Fora isso gosto de mais uns cinco poetas mortos e odeio com gosto 98% da poesia que cai na minha mão. Se rima por rimar me irrita, se não tem dancinha nenhuma no meu gogó me decepciona, se fala o óbvio me dá um nervoso horrível, se é erudita demais me dá náusea, se foi métrica e milimetricamente ponderada em vez de cuspida por um engenheiro-poeta eu preferia ter caspa, se faz ode às coisas da natureza eu preferia apanhar, se o poeta isola do nada a palavra "afeto" em uma linha eu tenho vontade de morrer. E foi isso que eu disse à minha amiga Ruth Manus na Livraria da Tarde, em Pinheiros. "Não, não vou comprar, eu não sou da poesia.

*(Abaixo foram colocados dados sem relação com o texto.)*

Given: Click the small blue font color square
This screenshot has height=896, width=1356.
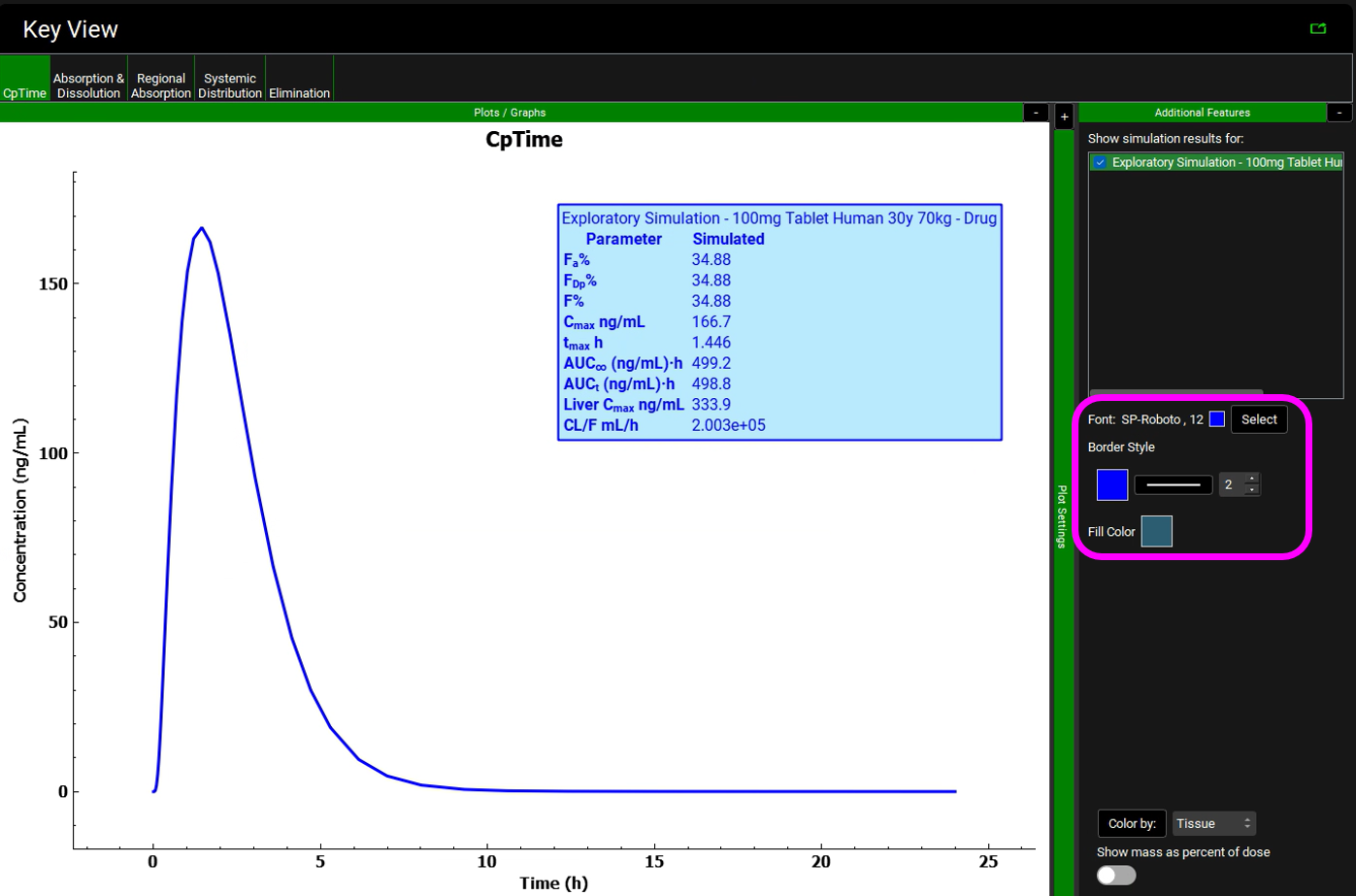Looking at the screenshot, I should click(1216, 419).
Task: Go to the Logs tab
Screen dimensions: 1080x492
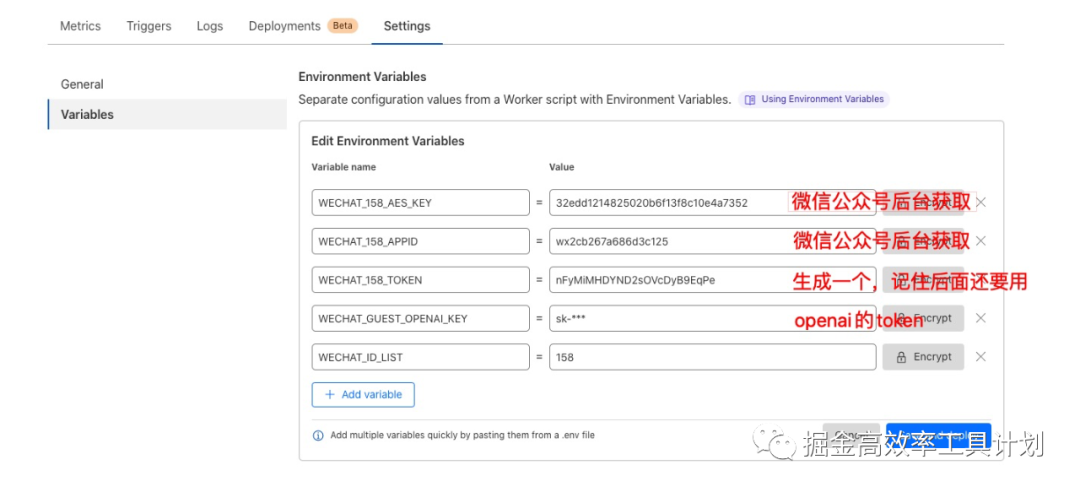Action: coord(210,26)
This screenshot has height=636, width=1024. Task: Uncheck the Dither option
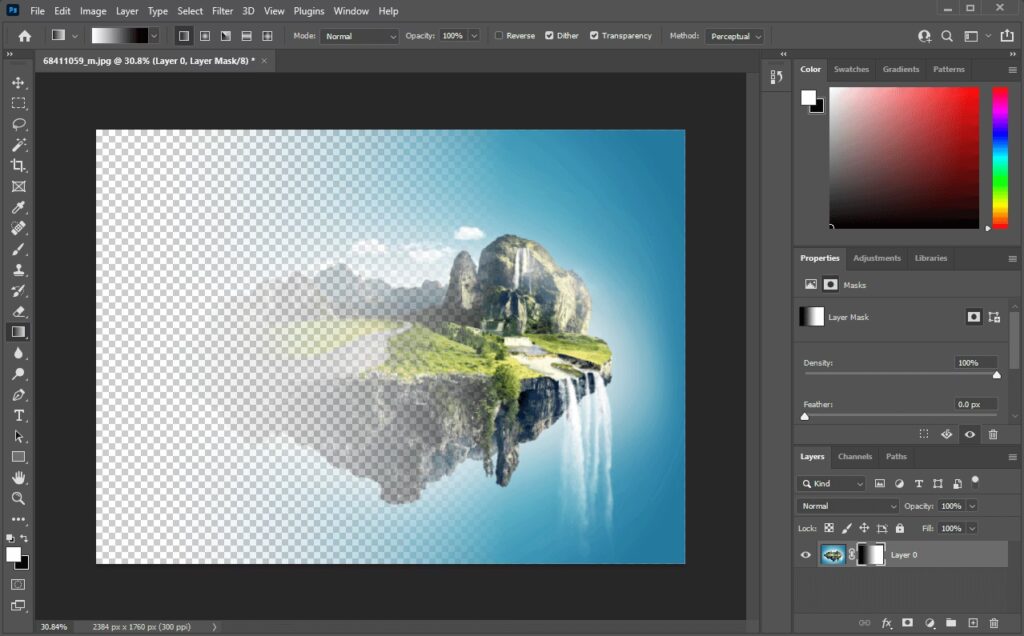tap(549, 36)
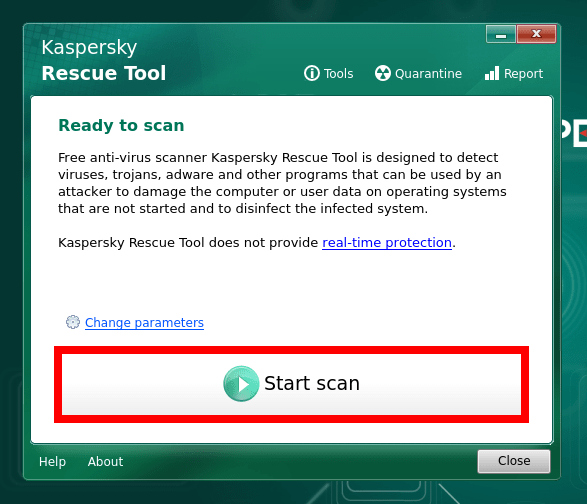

Poesia ou é excelente ou é medíocre, não tem meio termo, não vou comprar." Mas ela insistiu, e eu comprei.

Capa do livro 'Chifre', uma planta em tons de rosa e roxo sobre um fundo rosa
'Chifre', da autora Adelaide Ivánova - Divulgação

Li "Chifre" em duas horas. Senti um tesão louco imaginando a autora, com axilas desopilantes pelos trens da Europa, indo atrás de um homem tão jovem quanto livre. Sofri cada verso dos seus poemas sobre ciúme e separação. Entendi profundamente a solidão de ser uma romântica no capitalismo. Me vi em seus disparates desejosos que tanto comem quanto afugentam pessoas. Almejei ser comunista militante, morar em Recife e ir com ela a todas as reuniões por um mundo melhor.

Vibrei com "solidão deve ser isso, não ter a quem dedicar um poema" e também com "costuraria de paranoia tuas fronhas" e com "foi horrível te deixar tentando causar comoção ou estrago já que você nem notou" e com "a migalha de cada dia me dê hoje" e com "você que representa ao mesmo tempo útero e exílio que me fez ao mesmo tempo fugir e voltar pra casa" e ainda com "machismo é o filho caçula do capitalismo... onde mora #nemtodohomem mas certamente todo macho".

Estou apaixonada por Adelaide Ivánova (pedi até amizade no Instagram). Ela não faz "rimas ricas" (a própria poeta é quem diz isso), mas é uma escritora de (e da) verdade. Esta também não é uma resenha clássica, um texto com os padrões que se esperam de uma crítica literária. Não entendo nada de poesia nem de crítica literária. Mas sei me atracar com um livro honesto, destemido, sangrando, que pede socorro ao mesmo tempo que sustenta nosso corpo. A voz urgente de quem de fato tem uma. Ter uma voz é raro. Talvez eu goste de poesia.